Substrate quantification
The terephthalamide substrate remaining in the media was extracted and quantified for one replicate sample from each environment and transfer. Terephthalamide was extracted from cultures by adding 1 mL of culture to 13 mL of dimethylformamide. The samples were mixed two times for 20 seconds each. The samples were incubated at room temperature for several days, mixing every 2–3 days until solid terephthalamide was no longer visible. Samples were syringe filtered with PTFE 0.22 μ filters. The samples were then quantified using high performance liquid chromatography. Blanks were extracted from subsamples collected from well-mixed flasks with 50 mL Bushnell Haas media amended with 0.25 g of terephthalamide. These blanks were used to test extraction efficiency.
Terephthalic acid was purchased from Millipore-Sigma and terephthalamide was purchased from TCI Chemicals. 1 mg/mL standard solutions of terephthalic acid and terephthalamide were prepared in N, N-dimethylformamide (DMF). The stock solutions were diluted with DMF to give five different concentrations for calibration curves, and filtered through a 0.22 μm polytetrafluoroethylene (PTFE) filter. The calibration curves were obtained by plotting the peak area of each standard to their known concentrations.
Substrate quantification was performed according to the protocols described in Schaerer et al (2023) [11]. Briefly, the analysis was performed with an Agilent 1200 liquid chromatography system equipped with a G1311A quaternary pump, G1322A degasser, G1329A autosampler, G1315B diode-array detector, and 61316A temperature column controller. Separations were performed on Waters μBondapak C18 column (3.9 mm Å~ 300 mm, 10 μm). The mobile phase consisted of 0.2% formic acid-water solution (A) and 0.1% formic acid-acetonitrile solution (B) using a gradient elution: 0–5 min, 20–30% B, 5–10 min, 30–40% B, 10–15 min, 40–50% B, 15–20 min, 50–60% B, 20–25 min, 60–70% B, 25–35 min, 70–90% B, and 35–45 min, 90–20% B. The analysis was carried out at a flow rate of 0.4 mL/min and an injection volume of 20 μL over 45 min. Detection was carried out using a diode-array detector at 300 nm for terephthalic acid and 275 nm for terephthalamide due to their optimum linear standard curves at those wavelengths.
Results
The enrichment process selected for a subset of the starting microbial community
Alpha diversity showed that, on average, the inoculum for each environment was the most diverse sample type, followed by control samples, terephthalamide enrichments, and finally the terephthalate enrichments; this pattern held true for both Observed ASVs and Shannon diversity.
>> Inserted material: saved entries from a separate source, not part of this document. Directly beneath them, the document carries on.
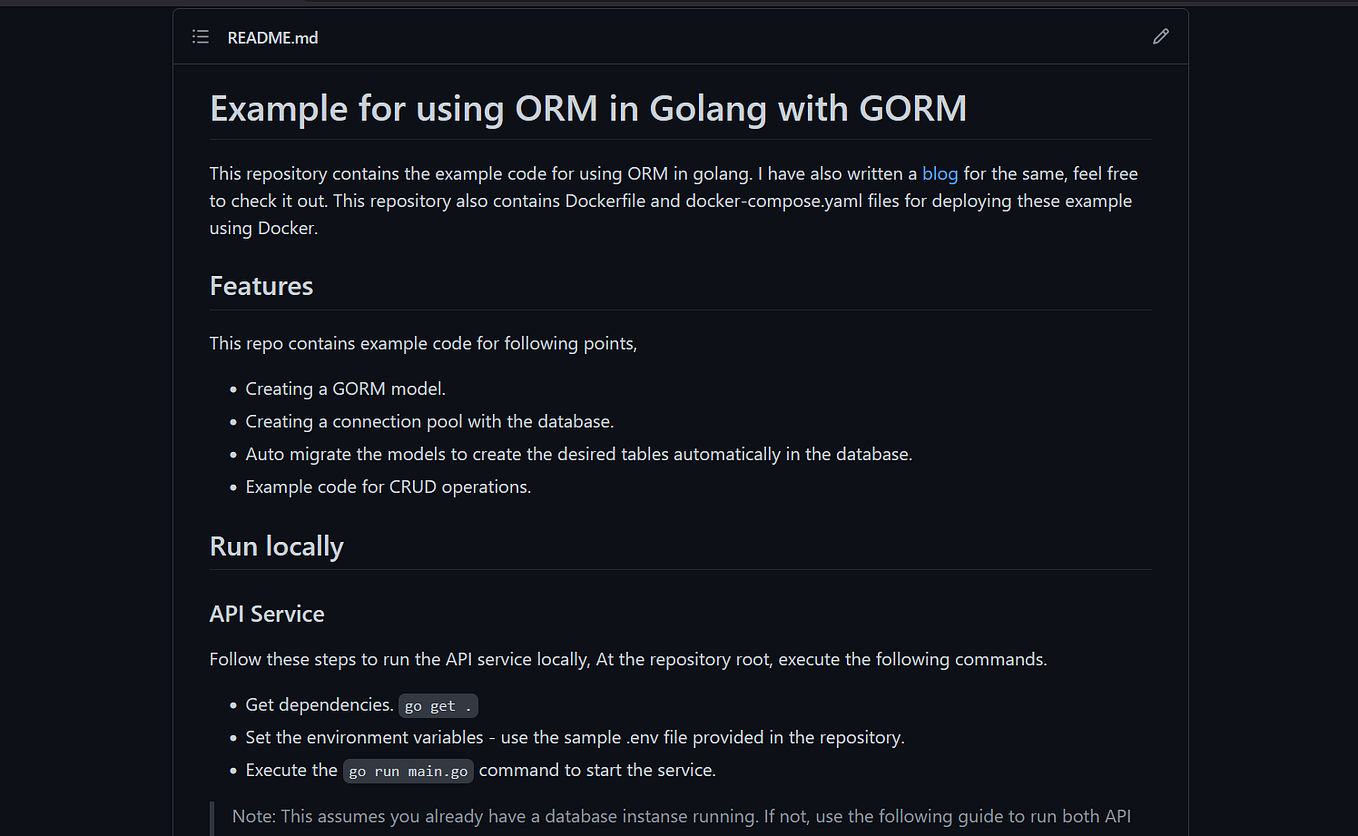The image size is (1358, 836).
Task: Click the blue blog link in the introduction
Action: click(940, 173)
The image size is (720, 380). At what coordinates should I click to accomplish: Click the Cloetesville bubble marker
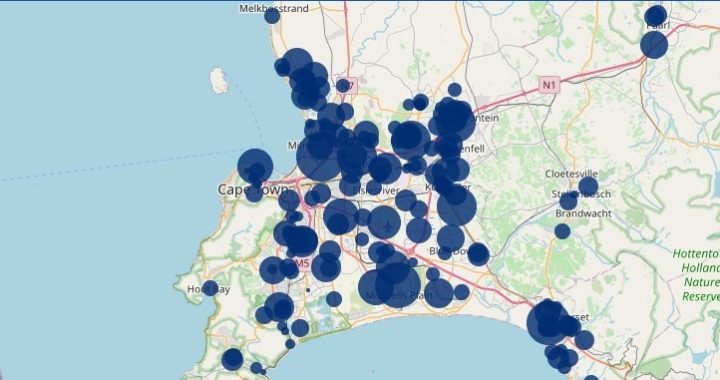tap(588, 187)
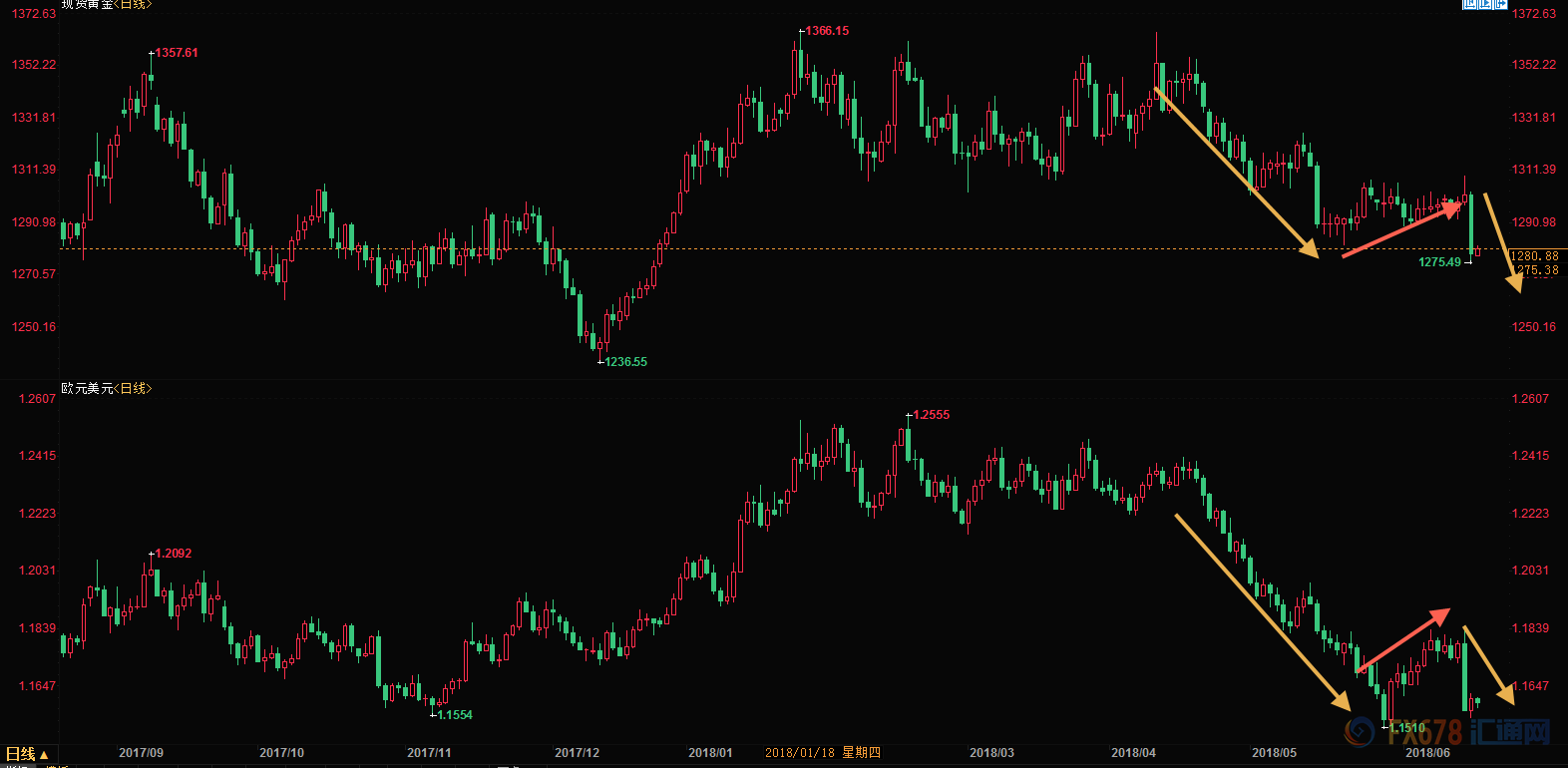The height and width of the screenshot is (768, 1568).
Task: Click the 日线 period label on EUR/USD chart title
Action: pos(135,388)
Of the five environments sampled, only inoculum samples from the compost and the stream sediment sequenced with sufficient reads to be used in computational analysis of sequences (S1 Fig, S1 Table in S1 File). The pattern of alpha diversity shows decreasing diversity with each transfer showing that the enrichment process selected for a small subset of the starting community, except for the Pennsylvania stream sediment in the TPA treatment, alpha diversity increased from Transfer 1 (Observed 40.3 ± 7.77, Shannon 2.2 ± 0.43) compared to Transfer 4 (Observed 65.3 ± 40.1, Shannon 2.5 ± 0.46) (S3 Fig in S1 File) (Fig 1). Similar trends are visible with Shannon diversity, although the median Shannon diversity for the terephthalate treatment had a broader range of values over the course of the experiment (S2 Fig in S1 File). A Kruskall Wallis test showed that there was a statistically significant difference in alpha diversity between different transfers for both Shannon and Observed diversity metrics (S2 Table in S1 File). A Dunn post hoc test was performed to determine whether there was a statistically significant difference in alpha diversity between transfers (i.e. first and second (T1—T2), first and fourth (T1—T4), etc.) (S3 Table in S1 File). The most statistically significant difference was between the first and third transfers (T1—T3) first and fourth transfers (T1—T4), demonstrating that the alpha diversity of the enrichments decreased considerably during the experiment, and that the diversity was largely stable between the third and fourth transfers (T3—T4).
The overall trend shows decreasing median diversity with each transfer for each treatment. Each box represents 15 samples (5 environments x 3 replicates).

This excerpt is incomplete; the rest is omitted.